Review Blog

May 16 2011

Who stole Mona Lisa? by Ruthie Knapp

cover image

Ill. by Jill McElmurry. Bloomsbury, 2011. ISBN 978408511580.
(Ages 7+) Picture book. Warmly recommended. The story of the theft of the Mona Lisa in 1911 is retold in this vibrant picture book in celebration of the anniversary of its theft. Celebrate is probably the wrong word to use when dealing with the theft of such a significant painting, but the book serves to celebrate the painting itself and the artist who painted it. The book also serves to remind us of the fragility of such icons of our civilisation and their vulnerability.

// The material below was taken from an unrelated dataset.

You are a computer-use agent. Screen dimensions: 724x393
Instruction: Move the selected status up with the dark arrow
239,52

The reader is invited into the gallery of the Louvre in Paris to look at the painting and hear what the guide has to say. In this way the reader is given a potted history of who the sitter was, something about Leonardo da Vinci and why the painting was executed. Some of this children may know but for younger readers, the facts are fascinating. The story of what happened after Leonardo died is even more entrancing as the painting made its way around Europe, ending up in Napoleon's bedroom. He gave the painting to the Louvre and there it became world famous with many visitors.

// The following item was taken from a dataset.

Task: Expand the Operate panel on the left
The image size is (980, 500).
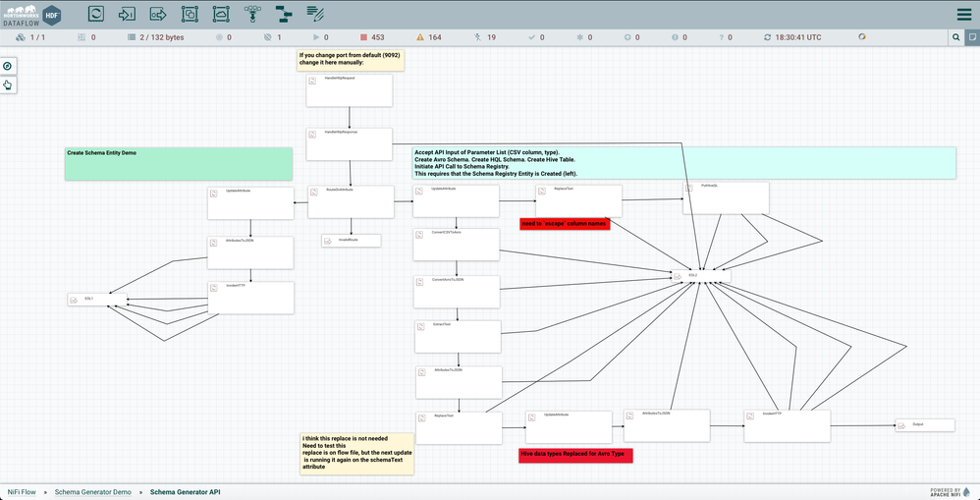Action: coord(8,84)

One visitor was Vincenzo Perugia, who firstly measured the painting before stealing it in 1911. An Italian house painter, he claimed to have stolen it to return it to Italy, but he painting languished under his stove in his flat for two years before he was caught and sent to prison.

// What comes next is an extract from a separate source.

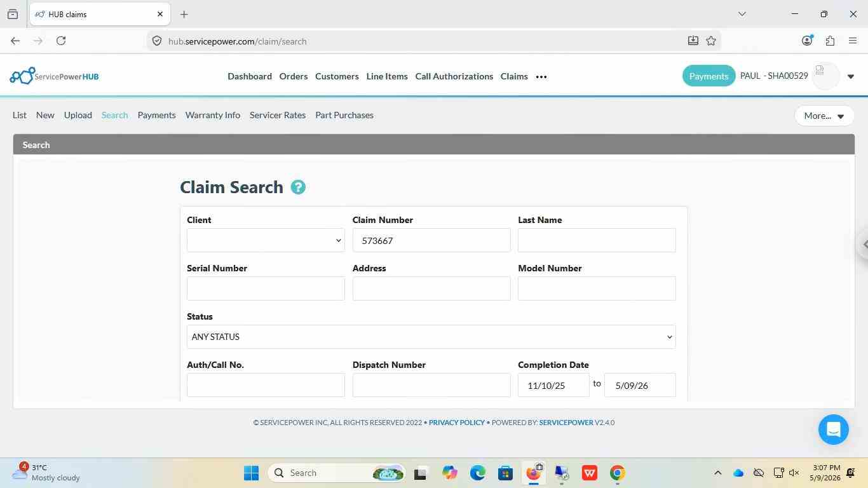Click the browser reload icon
The image size is (868, 488).
[x=61, y=41]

A fascinating story told in part by the painting itself, the book will encourage an interest in this painting, which draws huge crowds to the Louvre every year. Readers will love to read of the theft and why Perugia stole the painting and what happened to it while it was missing. An astute teacher will use this book to encourage students to look more closely at this well known painting, at the painter and take a wider perspective of museums and art galleries, and perhaps other famous thefts.